Screenshot grounding data
--- --- ---
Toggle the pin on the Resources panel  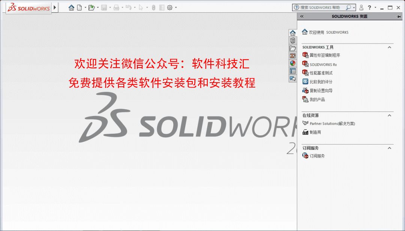(399, 17)
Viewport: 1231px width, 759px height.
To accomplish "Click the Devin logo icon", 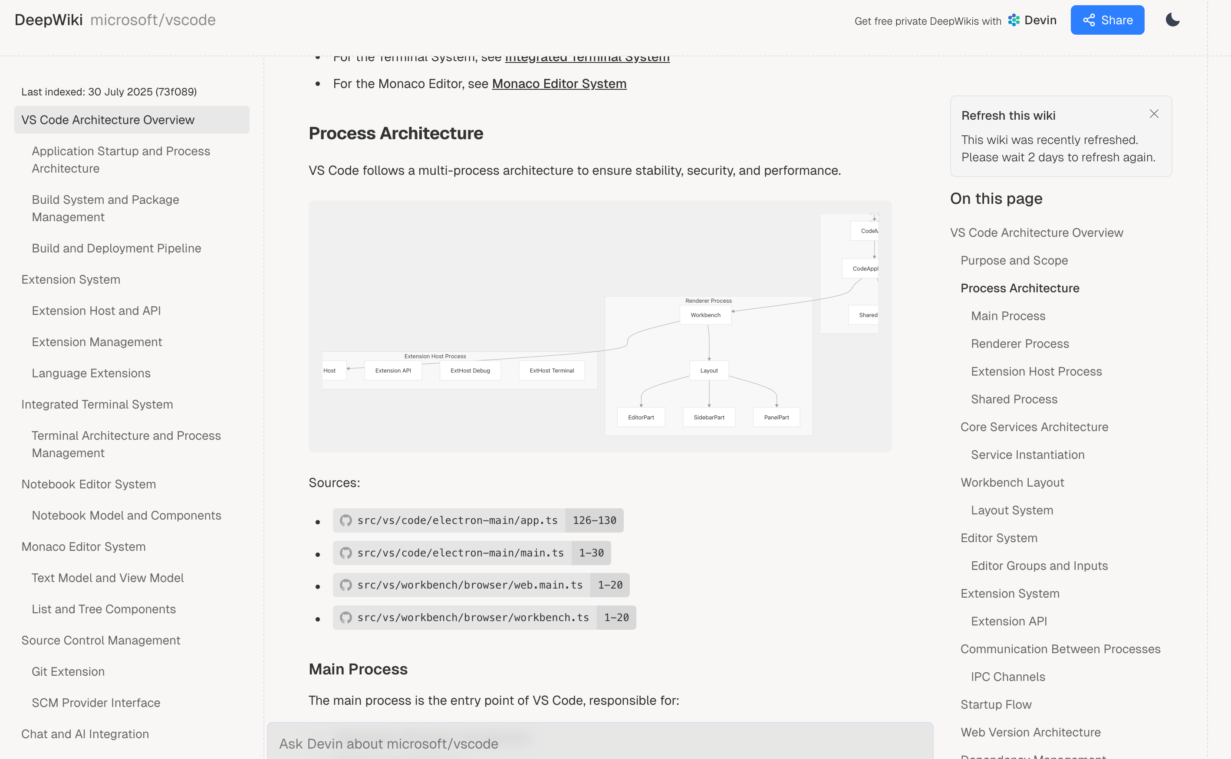I will click(1014, 20).
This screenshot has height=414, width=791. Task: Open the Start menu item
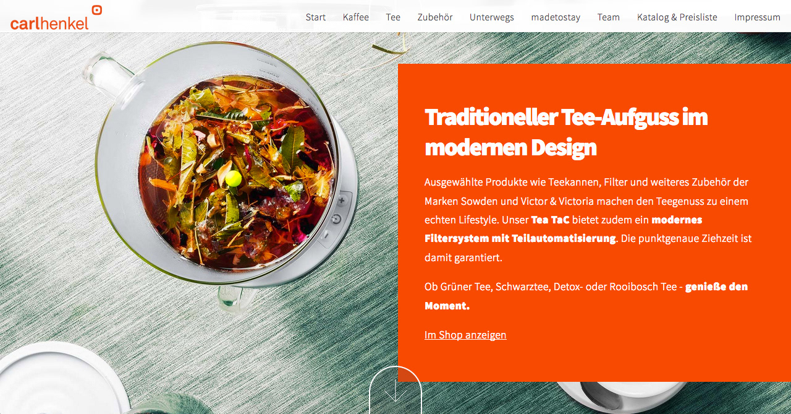pyautogui.click(x=316, y=17)
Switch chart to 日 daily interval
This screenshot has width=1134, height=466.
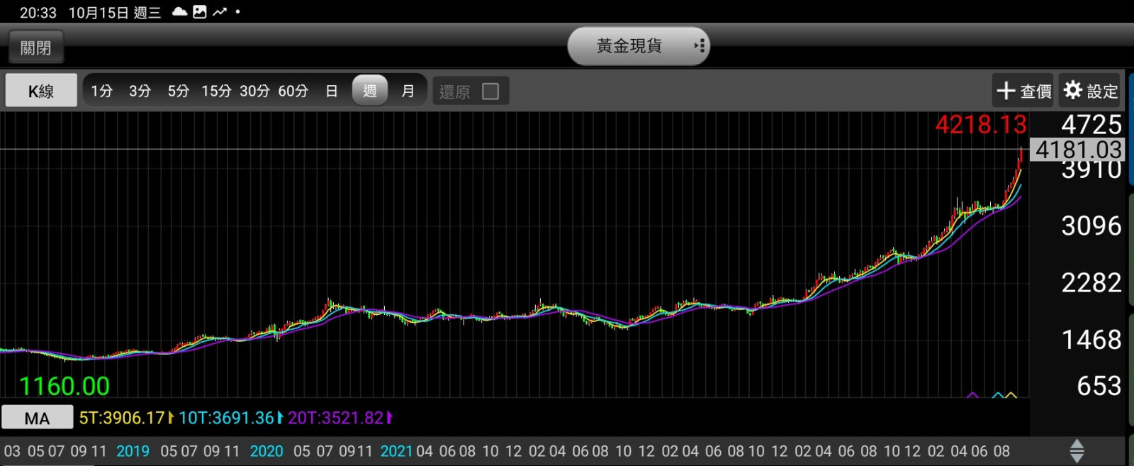[331, 91]
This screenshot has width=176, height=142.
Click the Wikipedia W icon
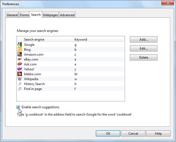coord(20,79)
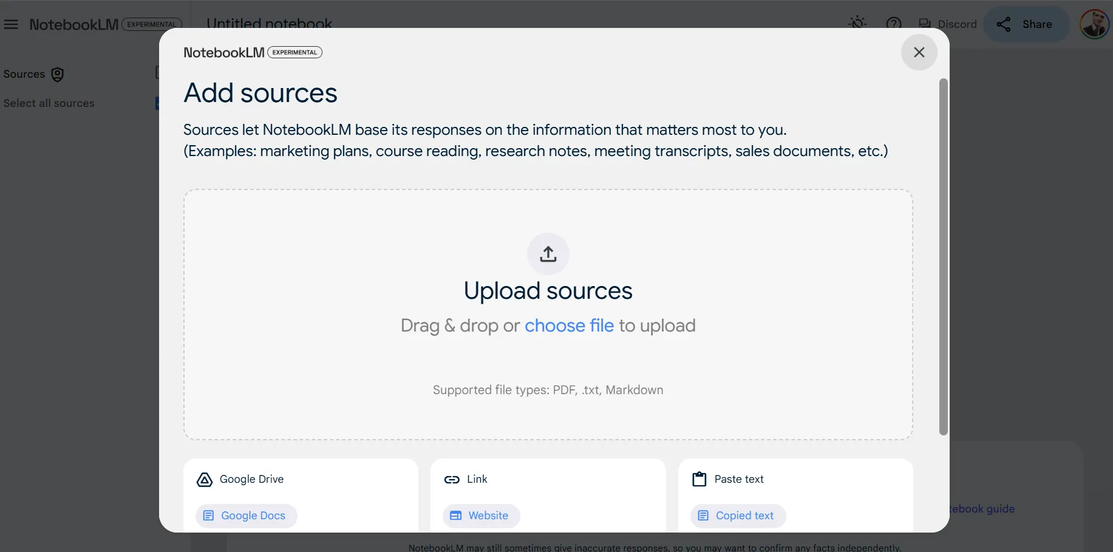
Task: Select Google Docs as source
Action: [x=246, y=516]
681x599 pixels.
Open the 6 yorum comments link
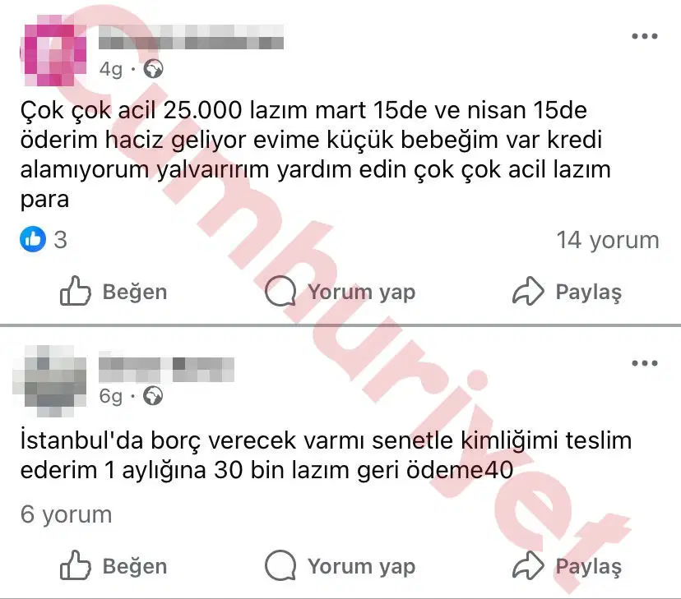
--- --- ---
_Task statement_
Write out the lines that run from the line containing "This screenshot has width=176, height=142." to the end of the entries, inclusive, exactly as written. Skip every picture.

_Output for this exercise_
This screenshot has width=176, height=142.
Click the Wikipedia W icon
coord(20,79)
Task: Select Google Docs as source
Action: [x=246, y=516]
681x599 pixels.
Open the 6 yorum comments link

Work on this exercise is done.